-- Your instructions --
Copy out the entries from the very first line down through the line containing "This screenshot has height=842, width=1400.", both included, without changing them.
===
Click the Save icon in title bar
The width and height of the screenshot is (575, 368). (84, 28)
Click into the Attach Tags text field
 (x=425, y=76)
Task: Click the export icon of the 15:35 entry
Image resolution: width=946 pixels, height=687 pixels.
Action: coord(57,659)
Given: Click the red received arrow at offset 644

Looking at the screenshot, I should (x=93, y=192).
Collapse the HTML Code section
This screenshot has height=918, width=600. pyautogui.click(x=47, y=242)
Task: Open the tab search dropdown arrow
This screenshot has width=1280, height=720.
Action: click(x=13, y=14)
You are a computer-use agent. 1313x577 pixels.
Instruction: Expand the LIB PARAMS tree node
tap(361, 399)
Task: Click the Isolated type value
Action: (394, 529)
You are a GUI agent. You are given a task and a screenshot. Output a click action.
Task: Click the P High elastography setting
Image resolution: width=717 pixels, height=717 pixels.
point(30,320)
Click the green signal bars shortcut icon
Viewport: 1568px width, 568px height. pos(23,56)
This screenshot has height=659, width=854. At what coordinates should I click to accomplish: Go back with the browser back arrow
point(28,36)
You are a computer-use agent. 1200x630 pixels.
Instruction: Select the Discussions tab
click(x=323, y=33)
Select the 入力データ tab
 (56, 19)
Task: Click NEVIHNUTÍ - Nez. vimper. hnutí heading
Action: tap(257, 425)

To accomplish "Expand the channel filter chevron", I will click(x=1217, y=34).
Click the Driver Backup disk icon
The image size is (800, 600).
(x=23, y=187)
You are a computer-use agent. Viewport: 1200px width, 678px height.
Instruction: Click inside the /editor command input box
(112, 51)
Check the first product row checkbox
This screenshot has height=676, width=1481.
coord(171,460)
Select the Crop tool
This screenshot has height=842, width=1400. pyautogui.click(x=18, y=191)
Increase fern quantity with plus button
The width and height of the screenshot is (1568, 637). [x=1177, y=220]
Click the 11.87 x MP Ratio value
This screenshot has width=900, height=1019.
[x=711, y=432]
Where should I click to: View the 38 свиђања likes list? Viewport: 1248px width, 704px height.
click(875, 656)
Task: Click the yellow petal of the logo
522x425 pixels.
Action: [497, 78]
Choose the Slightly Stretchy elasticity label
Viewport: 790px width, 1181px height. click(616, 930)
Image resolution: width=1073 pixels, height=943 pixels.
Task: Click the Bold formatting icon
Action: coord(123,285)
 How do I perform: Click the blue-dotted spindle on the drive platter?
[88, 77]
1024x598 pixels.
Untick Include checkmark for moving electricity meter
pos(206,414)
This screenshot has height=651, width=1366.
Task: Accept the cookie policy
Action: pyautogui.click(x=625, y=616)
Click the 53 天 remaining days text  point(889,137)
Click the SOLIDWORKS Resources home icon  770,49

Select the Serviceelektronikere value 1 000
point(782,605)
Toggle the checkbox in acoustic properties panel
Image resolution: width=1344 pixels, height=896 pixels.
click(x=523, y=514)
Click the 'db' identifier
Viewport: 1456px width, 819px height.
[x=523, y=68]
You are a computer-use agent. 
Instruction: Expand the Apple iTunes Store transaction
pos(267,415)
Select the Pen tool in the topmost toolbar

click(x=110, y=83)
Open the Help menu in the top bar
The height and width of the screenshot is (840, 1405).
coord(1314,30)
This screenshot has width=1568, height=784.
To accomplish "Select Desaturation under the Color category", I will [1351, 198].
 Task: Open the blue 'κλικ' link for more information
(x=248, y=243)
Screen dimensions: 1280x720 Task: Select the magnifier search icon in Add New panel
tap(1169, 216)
===
-- Final result --
Click the Save icon in title bar
The width and height of the screenshot is (575, 368). (84, 28)
Click into the Attach Tags text field
 (x=425, y=76)
Task: Click the export icon of the 15:35 entry
Image resolution: width=946 pixels, height=687 pixels.
Action: coord(57,659)
Given: Click the red received arrow at offset 644

Looking at the screenshot, I should (x=93, y=192).
Collapse the HTML Code section
This screenshot has height=918, width=600. pyautogui.click(x=47, y=242)
Task: Open the tab search dropdown arrow
This screenshot has width=1280, height=720.
Action: click(x=13, y=14)
You are a computer-use agent. 1313x577 pixels.
Instruction: Expand the LIB PARAMS tree node
tap(361, 399)
Task: Click the Isolated type value
Action: (394, 529)
You are a GUI agent. You are given a task and a screenshot. Output a click action.
Task: Click the P High elastography setting
Image resolution: width=717 pixels, height=717 pixels.
point(30,320)
Click the green signal bars shortcut icon
Viewport: 1568px width, 568px height. pos(23,56)
This screenshot has height=659, width=854. At what coordinates should I click to accomplish: Go back with the browser back arrow
point(28,36)
You are a computer-use agent. 1200x630 pixels.
Instruction: Select the Discussions tab
click(x=323, y=33)
Select the 入力データ tab
 (56, 19)
Task: Click NEVIHNUTÍ - Nez. vimper. hnutí heading
Action: tap(257, 425)

To accomplish "Expand the channel filter chevron", I will click(x=1217, y=34).
Click the Driver Backup disk icon
The image size is (800, 600).
(x=23, y=187)
You are a computer-use agent. Viewport: 1200px width, 678px height.
Instruction: Click inside the /editor command input box
(112, 51)
Check the first product row checkbox
This screenshot has height=676, width=1481.
coord(171,460)
Select the Crop tool
This screenshot has height=842, width=1400. pyautogui.click(x=18, y=191)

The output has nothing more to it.